Let's make our query a bit more complicated and look for a set of values in a range on the same column.
scala> val complexFilter = dataset.filter($"latitude" > 30).filter($"latitude" < 40)
Once again, let’s look at the query plan.
res4: org.apache.spark.sql.execution.QueryExecution =
== Parsed Logical Plan ==
'Filter ('latitude < 40)
+- Filter (latitude#21 > cast(30 as double))
+- Relation[iata#16,name#17,city#18,state#19,country#20,latitude#21,longitude#22] csv
== Analyzed Logical Plan ==
iata: string, name: string, city: string, state: string, country: string, latitude: double, longitude: double
Filter (latitude#21 < cast(40 as double))
+- Filter (latitude#21 > cast(30 as double))
+- Relation[iata#16,name#17,city#18,state#19,country#20,latitude#21,longitude#22] csv
== Optimized Logical Plan ==
Filter ((isnotnull(latitude#21) AND (latitude#21 > 30.0)) AND (latitude#21 < 40.0))
+- Relation[iata#16,name#17,city#18,state#19,country#20,latitude#21,longitude#22] csv
== Physical Plan...
Let’s simplify it again. As you can see below, the plan has combined both of our predicates into one step as part of the query process (meaning that what would previously take two passes over the data now only requires one). Meaning, we’re looking for values where latitude
is > 30 AND < 40 during the same pass of the data.
== Parsed Logical Plan ==
'Filter ('latitude < 40)
+- Filter (latitude#21 > cast(30 as double))
...
== Analyzed Logical Plan ==
...
Filter (latitude#21 < cast(40 as double))
+- Filter (latitude#21 > cast(30 as double))
...
== Optimized Logical Plan ==
Filter ((isnotnull(latitude#21) AND (latitude#21 > 30.0)) AND (latitude#21 < 40.0))
...
Let’s exit out of our spark shell and play a bit more with Parquet.
Hands-On: Querying with Parquet
Remember, we have 5 Parquet files. Let’s inspect one of them.
$ parquet-metadata /root/parquet_dataset/part-00000-53b27d15-b049-41db-a8aa-fa3033763836-c000.snappy.parquet
You will get an output that looks like the following.
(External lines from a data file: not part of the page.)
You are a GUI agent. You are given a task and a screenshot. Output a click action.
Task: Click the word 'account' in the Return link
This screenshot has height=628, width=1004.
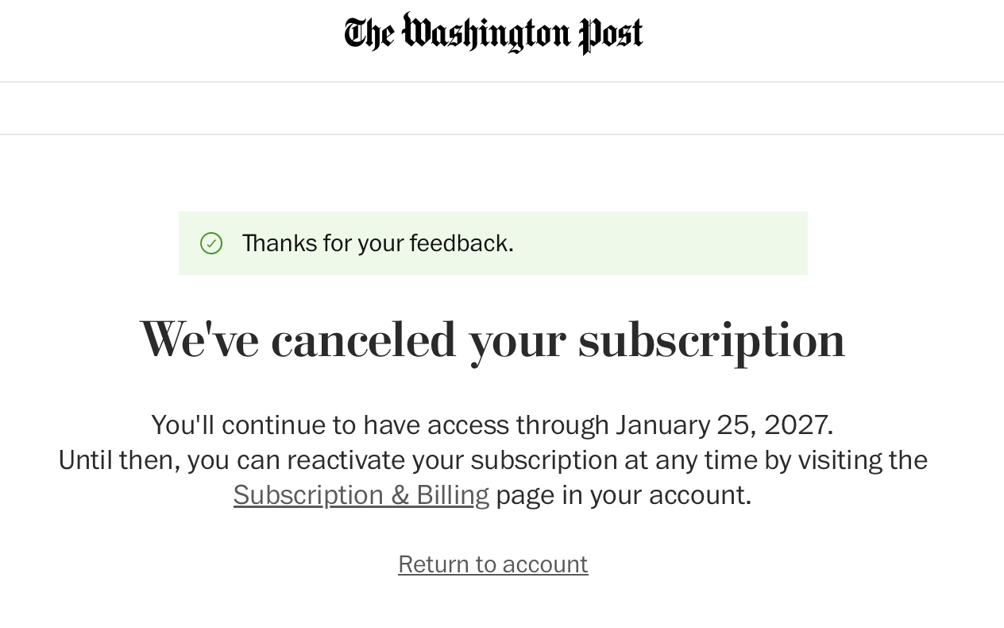click(545, 564)
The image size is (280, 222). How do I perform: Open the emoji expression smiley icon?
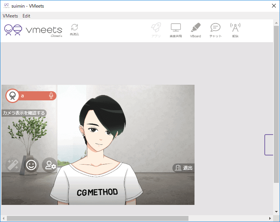(31, 165)
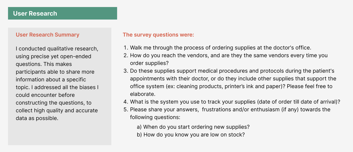Select question 4 about tracking supplies system
353x152 pixels.
click(232, 102)
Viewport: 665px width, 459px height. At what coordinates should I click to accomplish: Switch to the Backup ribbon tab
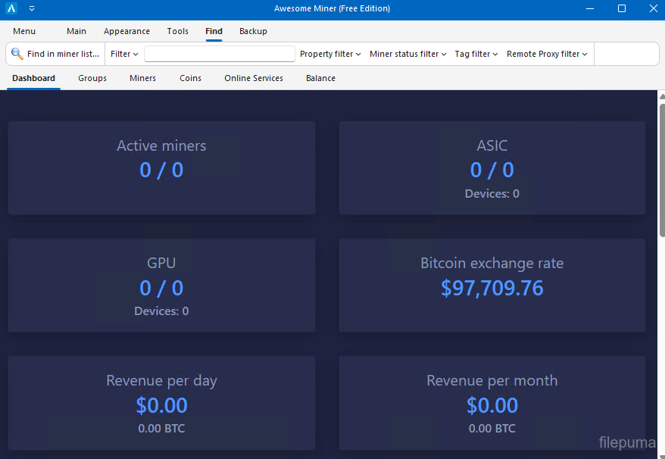point(253,31)
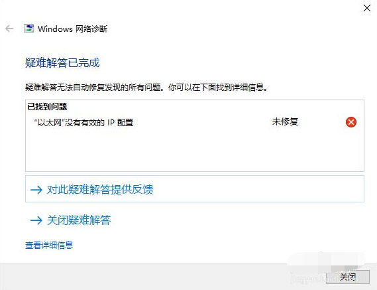Click the 未修复 status text

285,121
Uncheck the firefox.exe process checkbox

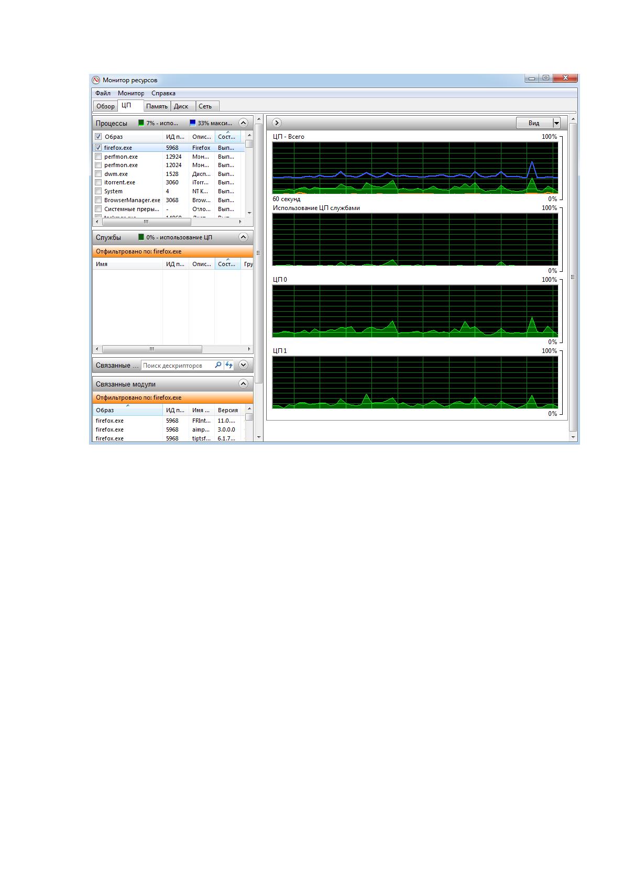(x=98, y=148)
file created_by parquet-mr version 1.10.1 (build a89df8f9932b6ef6633d06069e50c9b7970bebd1)
file columns 7
file row_groups 1
file rows 675
...
row_group 0 latitude type DOUBLE
row_group 0 latitude num_values 675
row_group 0 latitude compression SNAPPY
row_group 0 latitude encodings BIT_PACKED,PLAIN,RLE
row_group 0 latitude compressed_size 5476
row_group 0 latitude uncompressed_size 5471
row_group 0 latitude stats:min 14.1743075
row_group 0 latitude stats:max 70.46727611
...
The two things I'd like you to focus on for now are the stats:min
and stats:max
attributes.
These attributes contain the minimum and maximum values inside each specified column of the specified row_group
. That is, the smallest value in the columns of that group of rows is equal to stats:min
and the largest value is equal to stats:max
.
This information is a huge performance win! If we are running a query that falls outside of this range, this entire row group can be excluded.
Let’s say we have another file with the following metadata.
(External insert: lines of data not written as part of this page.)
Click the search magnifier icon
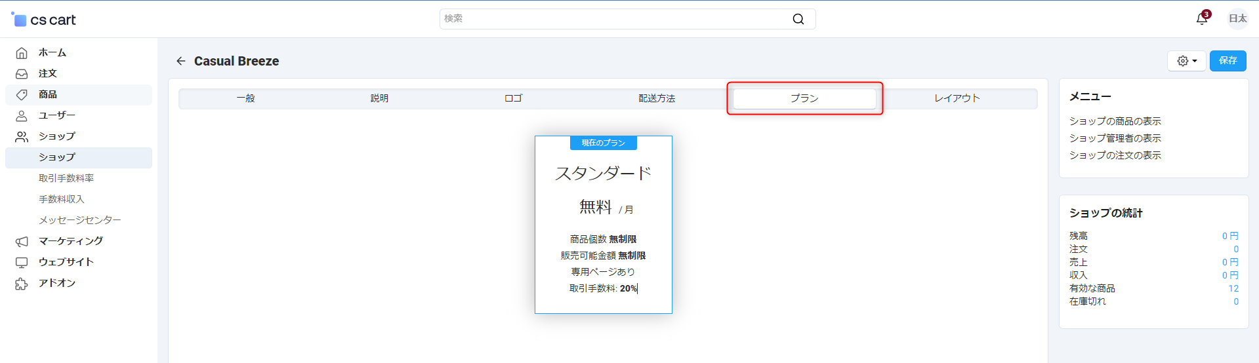The image size is (1259, 363). click(798, 19)
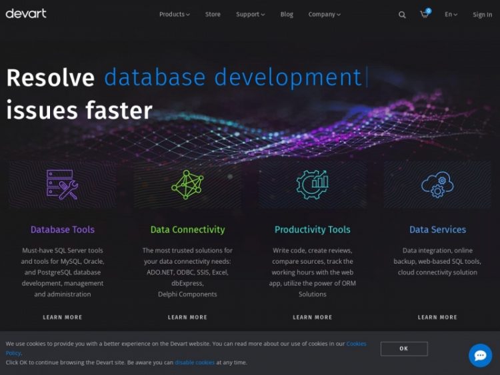This screenshot has height=375, width=500.
Task: Open the search magnifier icon
Action: tap(402, 15)
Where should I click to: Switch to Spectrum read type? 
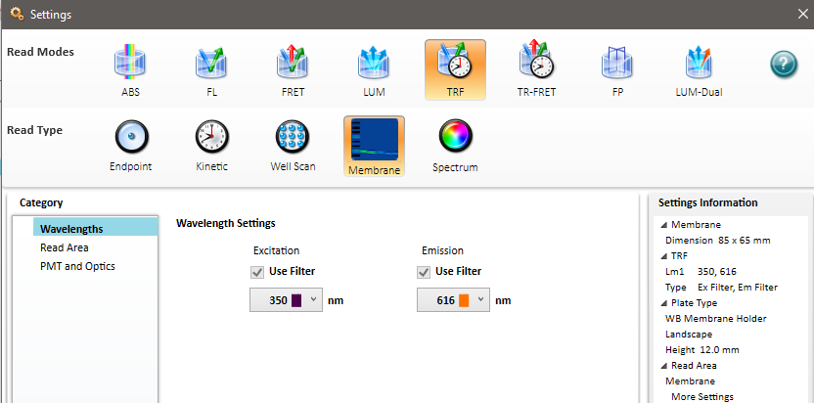pyautogui.click(x=455, y=136)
file created_by parquet-mr version 1.10.1 (build a89df8f9932b6ef6633d06069e50c9b7970bebd1)
file columns 7
file row_groups 1
file rows 675
...
row_group 0 latitude type DOUBLE
row_group 0 latitude num_values 674
row_group 0 latitude compression SNAPPY
row_group 0 latitude encodings BIT_PACKED,PLAIN,RLE
row_group 0 latitude compressed_size 5176
row_group 0 latitude uncompressed_size 5771
row_group 0 latitude stats:min 44.4430157
row_group 0 latitude stats:max 74.46727611
...
In our original query (where latitude
is > 30 and < 40) we are able to exclude this whole file.
scala> val complexFilter = dataset.filter($"latitude" > 30).filter($"latitude" < 40)
In practice, this is called predicate pushdown. The requirements of the predicate (the query) have been pushed down, allowing the optimizers to look at the metadata on the row groups themselves to decide which row groups to read, and when they can be ignored.
Conclusion
There is a lot of magic that goes into our ability to query data quickly and Efficiently. In future posts, we’ll cover some of these in more detail as well.